Girls getting married early – often before the age of 15 in our area – is another huge risk. Younger brides tend to have underdeveloped pelvises that are not yet able to handle childbirth – early pregnancy endangers them and their unborn children.
Banth Bhaji pinpointed exactly what needs to change for both sex-selective abortion and early marriage to end: the true value of girls needs to be recognized. Banth Bhaji would often point to the young ladies on our team – Arsh, Sandeep, Sandhya and CJ – as prime examples of what an educated girl can bring to a family and to society. He’d also point out the female teachers in the village schools we were visiting.

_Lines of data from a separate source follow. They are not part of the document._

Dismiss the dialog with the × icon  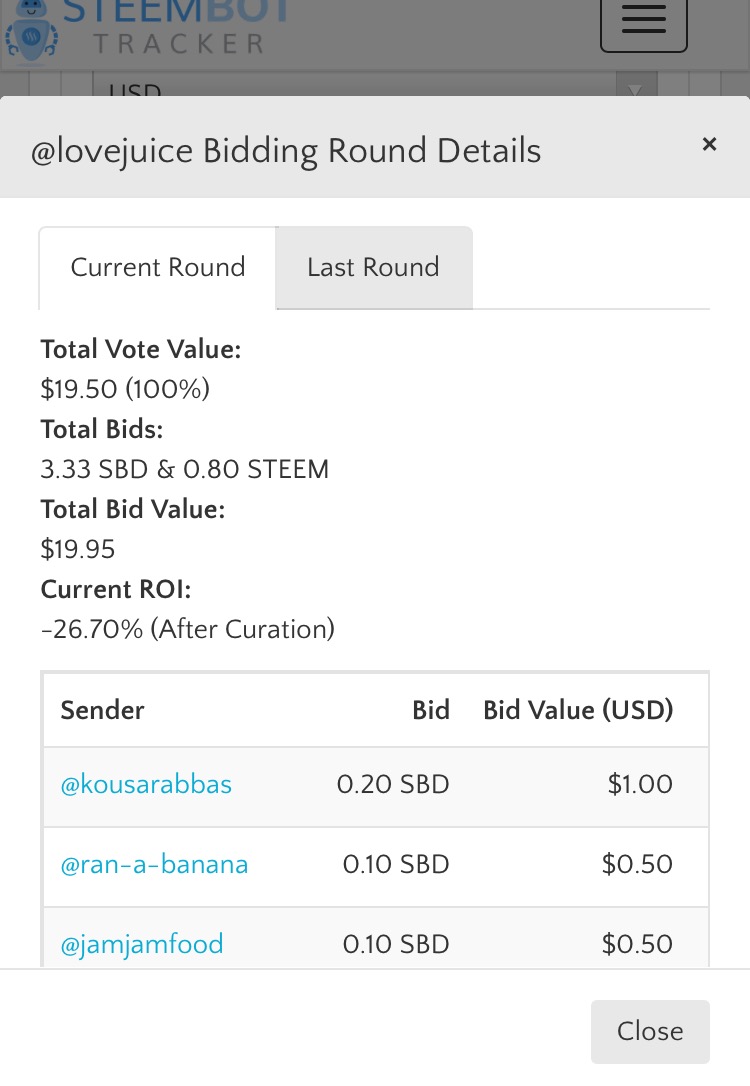coord(709,145)
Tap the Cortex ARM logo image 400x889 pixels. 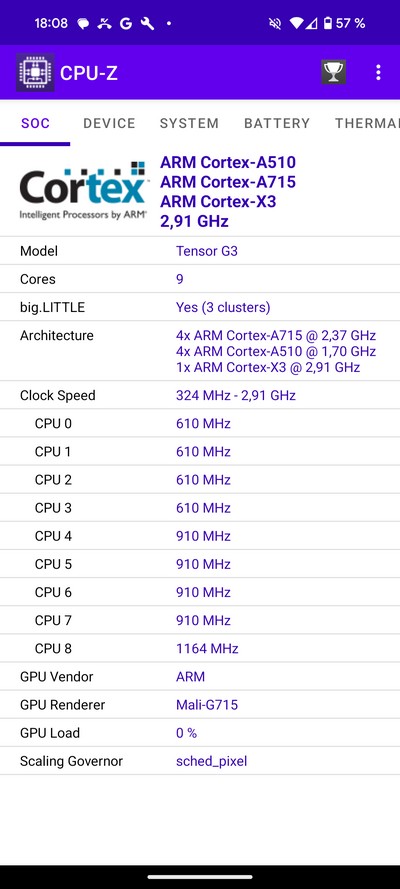pyautogui.click(x=84, y=191)
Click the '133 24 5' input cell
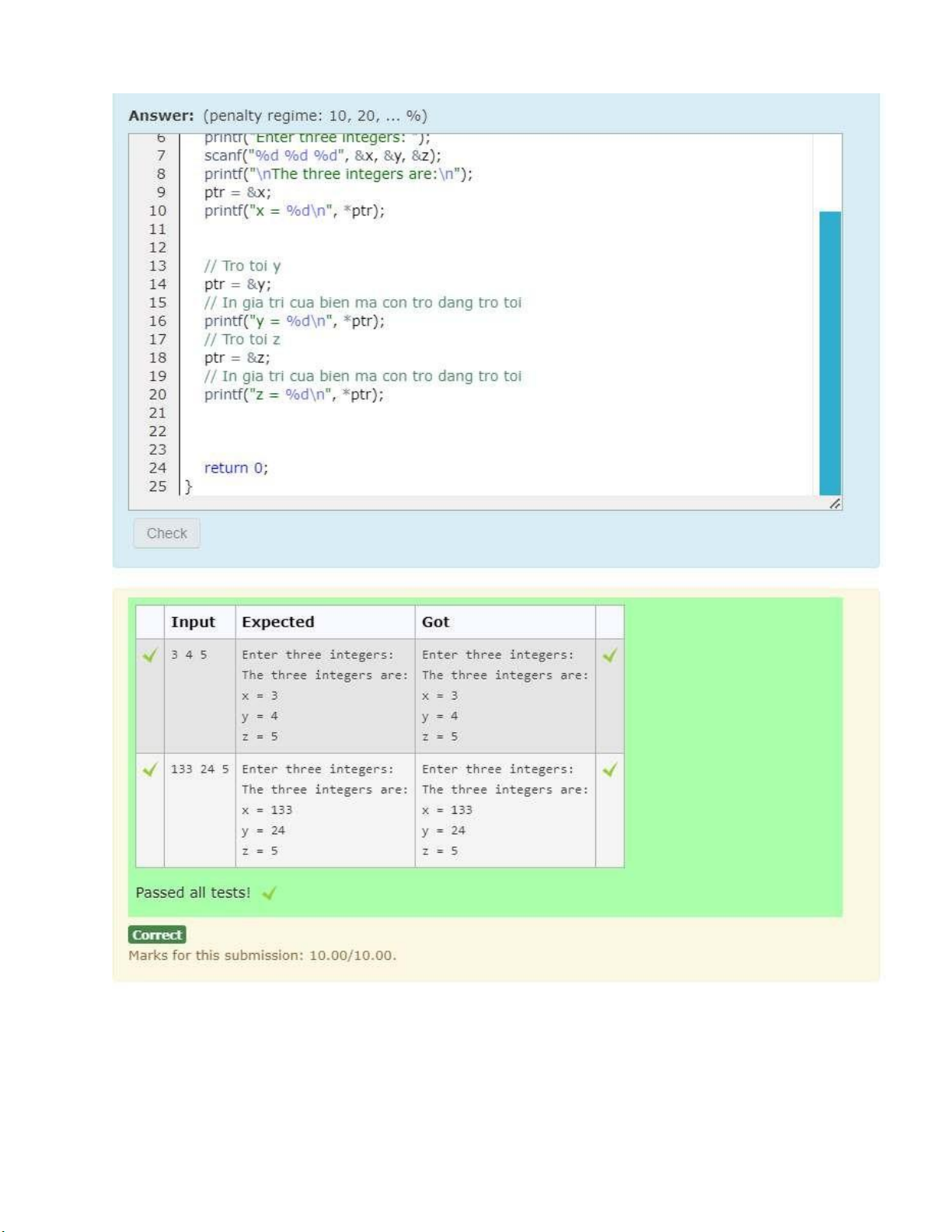 point(200,770)
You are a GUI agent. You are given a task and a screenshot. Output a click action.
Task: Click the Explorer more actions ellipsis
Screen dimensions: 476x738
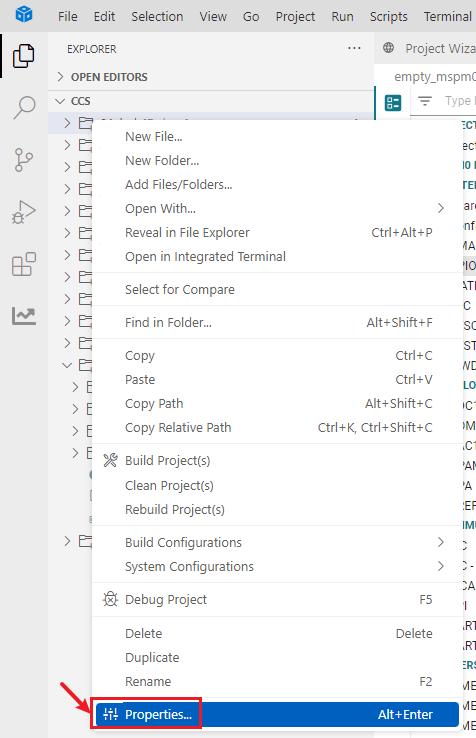(354, 48)
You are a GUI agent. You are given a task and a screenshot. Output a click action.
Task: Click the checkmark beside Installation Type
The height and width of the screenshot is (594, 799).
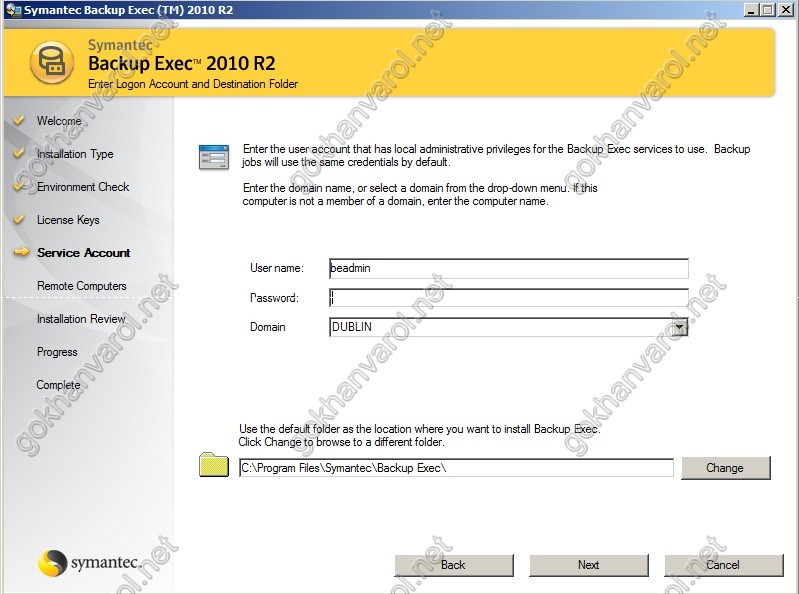(x=18, y=154)
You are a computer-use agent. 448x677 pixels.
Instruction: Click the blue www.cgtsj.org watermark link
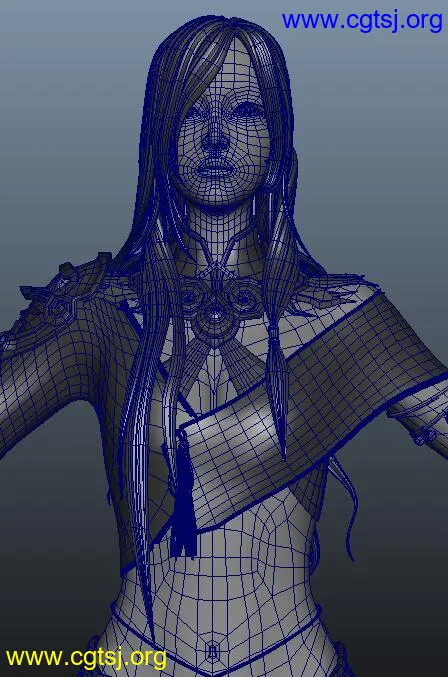pyautogui.click(x=362, y=21)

Sometimes he’d get pushback – usually from women themselves who struggle with what they perceive as the economic burden a girl can represent for a family in the form of dowries and inheritance – but this opened the door for more discussion and debate – something Banth Bhaji was more than happy to engage in.
In witnessing these debates I learned of the immense value that discussion and an exchange of knowledge can foster. We learned a lot from the women we met as they did form us. I also learned that in Banth Bhaji we have a tireless champion for women’s rights and women’s health. As far as finding local leaders in maternal and child health, we couldn’t have found someone better!